* [DOCUMENT SEGMENT]:
______________________________

Proposal: Sameness operators

Stephen Colebourne scolebourne at joda.org
Thu Apr 2 05:24:32 PDT 2009


The best alternative operator symbols I've come up with yet are bracketed ones:

 a (==) b
 a (<) b

I don't think that the symbols are ideal, but they do look reasonably
readable, and its way better than .equals().

Do I expect anything to happen here? No. There is a long history of
"operator overloading"  being frowned on in the Java language. The net
result is more of an argument to use Groovy, Scala, Fan etc.

Stephen


2009/4/2 Reinier Zwitserloot <reinier at zwitserloot.com>:
> Why can't we use compareTo and equals?
>
> .<. syntax had severe problems that disqualified them - see the
> archive of this mailing list.
>
> 'is' has slightly more precedence than 'eq' and the set 'eq', 'ne',
> 'lt', and 'le' need 'gt' and 'ge' as well, which makes them rather
> unwieldy. You can reduce a thing or two by going with just 'eq', 'lt'
> and 'gt', filling the holes with && and ! as usual (not equal becomes !
> (a eq b)), or even a !eq b, but this is all devolving into way too
> much slap-dash language design unless those become global, non-context
> sensitive keywords. I'm okay with that, but Joe Darcy definitely
> isn't, so that's right out, at least for now.
>
> More symbols is similarly unwieldy; there are no appropriate symbols
> for these operations available. It would be an even greater mistake to
> come up with some non-standard and unwieldly syntax for them, such as
> $=. That way lies perl cartoon-swearing craziness and nobody wants
> that. Wholesale operator overloading would be far preferable to that
> situation. ":=" for some sort of inference typing would make some
> sense and is still free, but that's about where it ends.

______________________________

* [GIVEN PROBLEM A]: Output the part of the sameness operators post that opens with the words containing "Proposal: Sameness operators" and closes with "better than .equals().", copied exactly.

______________________________

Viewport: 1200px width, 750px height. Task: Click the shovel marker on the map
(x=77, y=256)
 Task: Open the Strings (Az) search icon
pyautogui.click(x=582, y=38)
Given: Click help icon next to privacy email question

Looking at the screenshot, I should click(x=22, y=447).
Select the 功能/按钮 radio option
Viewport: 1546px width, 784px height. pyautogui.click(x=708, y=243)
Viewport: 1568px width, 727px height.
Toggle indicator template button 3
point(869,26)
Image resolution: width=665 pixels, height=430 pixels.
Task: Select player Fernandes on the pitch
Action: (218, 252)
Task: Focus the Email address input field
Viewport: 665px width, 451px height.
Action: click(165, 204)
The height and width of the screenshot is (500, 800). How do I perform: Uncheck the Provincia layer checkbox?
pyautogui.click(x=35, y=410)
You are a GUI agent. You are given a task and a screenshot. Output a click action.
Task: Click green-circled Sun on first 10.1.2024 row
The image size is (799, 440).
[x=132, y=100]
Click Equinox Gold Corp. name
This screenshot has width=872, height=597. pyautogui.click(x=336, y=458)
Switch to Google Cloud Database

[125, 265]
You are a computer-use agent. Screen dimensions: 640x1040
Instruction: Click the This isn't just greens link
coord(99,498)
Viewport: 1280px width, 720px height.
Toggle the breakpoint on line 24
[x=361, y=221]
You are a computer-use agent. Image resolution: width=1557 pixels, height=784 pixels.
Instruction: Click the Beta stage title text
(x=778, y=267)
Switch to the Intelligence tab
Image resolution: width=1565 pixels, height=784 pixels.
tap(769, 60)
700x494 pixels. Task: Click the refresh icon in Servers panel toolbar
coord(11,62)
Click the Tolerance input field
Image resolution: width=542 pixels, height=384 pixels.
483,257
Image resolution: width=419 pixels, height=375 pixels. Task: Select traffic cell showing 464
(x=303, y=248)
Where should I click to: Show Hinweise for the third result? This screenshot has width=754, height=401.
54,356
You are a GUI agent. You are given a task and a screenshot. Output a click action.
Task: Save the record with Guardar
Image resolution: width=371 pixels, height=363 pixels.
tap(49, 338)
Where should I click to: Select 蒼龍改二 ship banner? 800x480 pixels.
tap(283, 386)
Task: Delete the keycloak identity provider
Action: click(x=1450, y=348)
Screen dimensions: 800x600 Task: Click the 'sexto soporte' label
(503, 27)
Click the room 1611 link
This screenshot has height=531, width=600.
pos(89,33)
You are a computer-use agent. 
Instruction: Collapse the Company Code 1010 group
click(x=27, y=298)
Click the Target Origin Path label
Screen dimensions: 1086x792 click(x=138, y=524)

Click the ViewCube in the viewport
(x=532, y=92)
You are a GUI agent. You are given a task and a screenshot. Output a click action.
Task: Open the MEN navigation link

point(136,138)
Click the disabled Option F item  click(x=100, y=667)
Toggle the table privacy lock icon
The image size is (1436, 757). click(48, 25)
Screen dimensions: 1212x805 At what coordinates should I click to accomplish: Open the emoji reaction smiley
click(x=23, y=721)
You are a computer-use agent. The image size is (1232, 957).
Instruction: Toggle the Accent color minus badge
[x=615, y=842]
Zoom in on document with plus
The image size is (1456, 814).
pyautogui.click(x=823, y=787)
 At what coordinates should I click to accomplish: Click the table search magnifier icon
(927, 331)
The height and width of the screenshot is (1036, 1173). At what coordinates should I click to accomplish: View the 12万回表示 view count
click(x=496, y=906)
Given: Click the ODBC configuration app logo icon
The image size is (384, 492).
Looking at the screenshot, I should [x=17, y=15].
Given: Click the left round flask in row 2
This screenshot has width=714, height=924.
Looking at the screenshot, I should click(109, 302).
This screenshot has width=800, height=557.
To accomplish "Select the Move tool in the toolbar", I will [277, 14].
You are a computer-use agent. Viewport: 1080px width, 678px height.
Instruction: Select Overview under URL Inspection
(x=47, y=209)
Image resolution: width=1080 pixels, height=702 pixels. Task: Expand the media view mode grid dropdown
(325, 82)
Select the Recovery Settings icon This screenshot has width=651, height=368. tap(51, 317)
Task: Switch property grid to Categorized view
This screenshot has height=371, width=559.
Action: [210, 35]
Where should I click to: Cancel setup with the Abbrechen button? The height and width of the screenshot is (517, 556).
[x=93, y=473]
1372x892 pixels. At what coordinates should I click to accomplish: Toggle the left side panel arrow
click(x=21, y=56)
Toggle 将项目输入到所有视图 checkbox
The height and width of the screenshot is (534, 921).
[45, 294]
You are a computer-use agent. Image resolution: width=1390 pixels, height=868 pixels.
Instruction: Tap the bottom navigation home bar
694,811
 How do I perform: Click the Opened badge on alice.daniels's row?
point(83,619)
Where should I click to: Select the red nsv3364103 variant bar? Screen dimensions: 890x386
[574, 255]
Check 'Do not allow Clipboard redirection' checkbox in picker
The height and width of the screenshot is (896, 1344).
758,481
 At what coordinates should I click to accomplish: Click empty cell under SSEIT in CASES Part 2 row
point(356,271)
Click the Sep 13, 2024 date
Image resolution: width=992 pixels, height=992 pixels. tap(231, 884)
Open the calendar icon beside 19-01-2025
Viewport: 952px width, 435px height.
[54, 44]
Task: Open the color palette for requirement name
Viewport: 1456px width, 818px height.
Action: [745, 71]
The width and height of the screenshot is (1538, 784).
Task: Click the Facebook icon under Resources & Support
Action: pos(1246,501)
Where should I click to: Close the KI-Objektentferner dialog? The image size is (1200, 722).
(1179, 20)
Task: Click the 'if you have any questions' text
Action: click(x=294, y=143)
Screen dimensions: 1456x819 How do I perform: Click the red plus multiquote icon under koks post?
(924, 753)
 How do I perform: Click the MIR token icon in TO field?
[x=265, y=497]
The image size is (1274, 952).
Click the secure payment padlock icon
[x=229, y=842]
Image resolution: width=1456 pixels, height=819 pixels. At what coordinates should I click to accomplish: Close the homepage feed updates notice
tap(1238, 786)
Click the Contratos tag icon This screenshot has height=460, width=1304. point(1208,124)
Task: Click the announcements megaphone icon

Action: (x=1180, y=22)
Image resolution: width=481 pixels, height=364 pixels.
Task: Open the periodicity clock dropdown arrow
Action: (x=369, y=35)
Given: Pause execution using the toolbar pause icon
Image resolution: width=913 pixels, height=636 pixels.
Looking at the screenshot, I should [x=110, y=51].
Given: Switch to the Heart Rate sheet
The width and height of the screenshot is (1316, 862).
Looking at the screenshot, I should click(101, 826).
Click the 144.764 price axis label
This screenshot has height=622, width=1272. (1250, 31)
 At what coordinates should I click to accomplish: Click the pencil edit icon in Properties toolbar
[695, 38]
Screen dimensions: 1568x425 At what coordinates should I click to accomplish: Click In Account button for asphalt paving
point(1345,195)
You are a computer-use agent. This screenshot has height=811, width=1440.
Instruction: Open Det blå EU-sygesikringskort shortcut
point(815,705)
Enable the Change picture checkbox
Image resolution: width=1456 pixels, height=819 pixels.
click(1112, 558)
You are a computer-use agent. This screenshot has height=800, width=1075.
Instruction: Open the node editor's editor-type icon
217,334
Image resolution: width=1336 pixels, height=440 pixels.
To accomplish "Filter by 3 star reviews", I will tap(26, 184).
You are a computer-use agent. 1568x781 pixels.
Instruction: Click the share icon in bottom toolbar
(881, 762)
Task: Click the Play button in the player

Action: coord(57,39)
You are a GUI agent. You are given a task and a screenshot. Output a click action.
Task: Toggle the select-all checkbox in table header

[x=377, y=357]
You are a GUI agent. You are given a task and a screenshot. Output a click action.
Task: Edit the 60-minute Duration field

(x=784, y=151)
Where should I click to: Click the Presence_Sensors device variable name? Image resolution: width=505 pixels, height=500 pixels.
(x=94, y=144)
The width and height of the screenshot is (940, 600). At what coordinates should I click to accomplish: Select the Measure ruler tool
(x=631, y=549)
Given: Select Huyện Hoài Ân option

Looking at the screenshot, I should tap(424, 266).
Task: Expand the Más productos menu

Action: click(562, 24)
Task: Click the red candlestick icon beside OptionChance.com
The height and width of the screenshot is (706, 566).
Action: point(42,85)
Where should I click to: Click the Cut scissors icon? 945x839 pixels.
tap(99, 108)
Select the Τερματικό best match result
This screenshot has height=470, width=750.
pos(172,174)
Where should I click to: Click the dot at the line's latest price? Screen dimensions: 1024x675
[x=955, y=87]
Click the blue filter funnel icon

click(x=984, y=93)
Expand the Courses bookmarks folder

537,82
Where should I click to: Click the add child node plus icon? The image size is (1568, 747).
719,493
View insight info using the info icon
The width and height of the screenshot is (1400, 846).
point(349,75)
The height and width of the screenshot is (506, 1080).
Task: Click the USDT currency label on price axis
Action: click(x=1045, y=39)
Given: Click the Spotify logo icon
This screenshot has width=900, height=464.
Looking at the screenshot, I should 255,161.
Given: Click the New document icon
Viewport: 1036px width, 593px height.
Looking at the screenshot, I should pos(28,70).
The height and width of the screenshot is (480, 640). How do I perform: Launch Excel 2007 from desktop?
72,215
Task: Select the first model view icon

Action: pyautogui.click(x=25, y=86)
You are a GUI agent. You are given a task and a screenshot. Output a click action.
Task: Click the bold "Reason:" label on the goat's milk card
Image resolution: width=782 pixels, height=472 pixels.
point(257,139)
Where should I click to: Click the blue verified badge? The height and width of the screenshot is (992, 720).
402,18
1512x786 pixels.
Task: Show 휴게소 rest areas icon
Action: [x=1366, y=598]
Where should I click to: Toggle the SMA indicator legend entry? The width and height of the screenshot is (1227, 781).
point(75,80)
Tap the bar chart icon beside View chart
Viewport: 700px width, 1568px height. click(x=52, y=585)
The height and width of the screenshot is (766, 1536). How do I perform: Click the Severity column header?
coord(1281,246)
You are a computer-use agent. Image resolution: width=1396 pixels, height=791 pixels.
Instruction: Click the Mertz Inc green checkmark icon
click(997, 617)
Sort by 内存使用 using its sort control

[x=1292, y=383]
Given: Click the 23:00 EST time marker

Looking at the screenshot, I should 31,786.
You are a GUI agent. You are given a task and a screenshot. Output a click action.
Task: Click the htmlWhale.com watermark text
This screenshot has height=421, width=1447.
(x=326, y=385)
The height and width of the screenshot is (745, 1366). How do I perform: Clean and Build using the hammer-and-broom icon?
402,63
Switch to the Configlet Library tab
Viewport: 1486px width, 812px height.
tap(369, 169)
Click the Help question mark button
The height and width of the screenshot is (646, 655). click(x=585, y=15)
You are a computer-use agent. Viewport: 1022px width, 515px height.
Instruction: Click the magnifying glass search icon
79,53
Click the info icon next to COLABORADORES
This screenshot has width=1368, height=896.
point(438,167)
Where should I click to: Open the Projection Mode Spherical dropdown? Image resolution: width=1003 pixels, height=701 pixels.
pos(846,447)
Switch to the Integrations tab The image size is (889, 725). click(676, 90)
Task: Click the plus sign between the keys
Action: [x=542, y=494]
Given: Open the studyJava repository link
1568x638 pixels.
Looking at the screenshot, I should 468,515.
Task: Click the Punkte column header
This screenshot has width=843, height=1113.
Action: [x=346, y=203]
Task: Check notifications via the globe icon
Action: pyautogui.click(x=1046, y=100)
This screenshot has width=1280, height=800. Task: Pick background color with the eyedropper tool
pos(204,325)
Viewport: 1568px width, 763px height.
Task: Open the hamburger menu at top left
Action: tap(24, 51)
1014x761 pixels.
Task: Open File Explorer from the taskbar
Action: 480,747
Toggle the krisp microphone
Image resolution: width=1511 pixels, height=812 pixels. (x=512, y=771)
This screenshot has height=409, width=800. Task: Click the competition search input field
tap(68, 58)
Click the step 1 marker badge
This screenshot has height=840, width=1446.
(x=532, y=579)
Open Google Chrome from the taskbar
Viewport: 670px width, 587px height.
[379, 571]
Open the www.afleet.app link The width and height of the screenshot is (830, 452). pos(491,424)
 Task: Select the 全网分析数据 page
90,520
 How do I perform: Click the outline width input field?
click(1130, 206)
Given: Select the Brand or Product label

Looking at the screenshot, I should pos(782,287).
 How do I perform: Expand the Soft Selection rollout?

______________________________

* [GIVEN PROBLEM B]: Return the part of the rows that opens with the line containing "Given: Click the ODBC" and closes with the line containing "point(83,619)", repeating those lines exactly and nothing else.

* [WRITTEN REPLY A]:
Proposal: Sameness operators

Stephen Colebourne scolebourne at joda.org
Thu Apr 2 05:24:32 PDT 2009


The best alternative operator symbols I've come up with yet are bracketed ones:

 a (==) b
 a (<) b

I don't think that the symbols are ideal, but they do look reasonably
readable, and its way better than .equals().

* [WRITTEN REPLY B]:
Given: Click the ODBC configuration app logo icon
The image size is (384, 492).
Looking at the screenshot, I should [x=17, y=15].
Given: Click the left round flask in row 2
This screenshot has width=714, height=924.
Looking at the screenshot, I should click(109, 302).
This screenshot has width=800, height=557.
To accomplish "Select the Move tool in the toolbar", I will [277, 14].
You are a computer-use agent. Viewport: 1080px width, 678px height.
Instruction: Select Overview under URL Inspection
(x=47, y=209)
Image resolution: width=1080 pixels, height=702 pixels. Task: Expand the media view mode grid dropdown
(325, 82)
Select the Recovery Settings icon This screenshot has width=651, height=368. tap(51, 317)
Task: Switch property grid to Categorized view
This screenshot has height=371, width=559.
Action: [210, 35]
Where should I click to: Cancel setup with the Abbrechen button? The height and width of the screenshot is (517, 556).
[x=93, y=473]
1372x892 pixels. At what coordinates should I click to accomplish: Toggle the left side panel arrow
click(x=21, y=56)
Toggle 将项目输入到所有视图 checkbox
The height and width of the screenshot is (534, 921).
[45, 294]
You are a computer-use agent. Image resolution: width=1390 pixels, height=868 pixels.
Instruction: Tap the bottom navigation home bar
694,811
 How do I perform: Click the Opened badge on alice.daniels's row?
point(83,619)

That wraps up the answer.